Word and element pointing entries
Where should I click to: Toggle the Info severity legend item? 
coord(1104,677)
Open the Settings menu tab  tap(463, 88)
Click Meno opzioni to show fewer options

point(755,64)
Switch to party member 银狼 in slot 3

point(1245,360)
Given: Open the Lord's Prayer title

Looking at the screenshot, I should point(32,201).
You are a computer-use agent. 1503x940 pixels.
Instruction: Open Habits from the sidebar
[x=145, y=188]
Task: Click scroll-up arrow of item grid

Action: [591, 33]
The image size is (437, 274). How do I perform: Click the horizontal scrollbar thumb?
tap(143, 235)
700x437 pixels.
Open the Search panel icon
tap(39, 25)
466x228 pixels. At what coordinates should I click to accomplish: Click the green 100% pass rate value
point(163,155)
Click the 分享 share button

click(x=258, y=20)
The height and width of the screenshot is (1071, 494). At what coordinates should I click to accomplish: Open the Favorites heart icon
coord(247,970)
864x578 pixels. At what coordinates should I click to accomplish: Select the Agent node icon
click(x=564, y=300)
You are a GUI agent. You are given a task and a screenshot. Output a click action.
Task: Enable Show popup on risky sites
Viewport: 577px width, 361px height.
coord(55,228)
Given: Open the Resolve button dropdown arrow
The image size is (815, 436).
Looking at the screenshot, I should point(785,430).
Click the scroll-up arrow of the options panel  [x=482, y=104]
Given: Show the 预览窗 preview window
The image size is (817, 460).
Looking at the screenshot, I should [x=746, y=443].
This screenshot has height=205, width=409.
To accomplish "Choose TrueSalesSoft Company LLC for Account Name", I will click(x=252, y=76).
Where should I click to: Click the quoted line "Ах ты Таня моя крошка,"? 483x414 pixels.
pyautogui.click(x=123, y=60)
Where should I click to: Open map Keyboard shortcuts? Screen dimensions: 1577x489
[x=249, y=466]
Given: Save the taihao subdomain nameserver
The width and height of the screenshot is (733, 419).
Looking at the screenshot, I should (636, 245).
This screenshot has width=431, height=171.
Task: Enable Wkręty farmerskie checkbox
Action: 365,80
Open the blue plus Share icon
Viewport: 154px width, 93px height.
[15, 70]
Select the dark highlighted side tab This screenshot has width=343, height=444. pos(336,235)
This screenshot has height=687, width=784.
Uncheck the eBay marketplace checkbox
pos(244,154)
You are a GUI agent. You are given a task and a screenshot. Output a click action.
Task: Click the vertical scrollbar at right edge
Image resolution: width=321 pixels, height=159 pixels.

→ **The task**
How many lines in the items above contain the word "Where"? Reply with the number alone.

→ **Task response**
3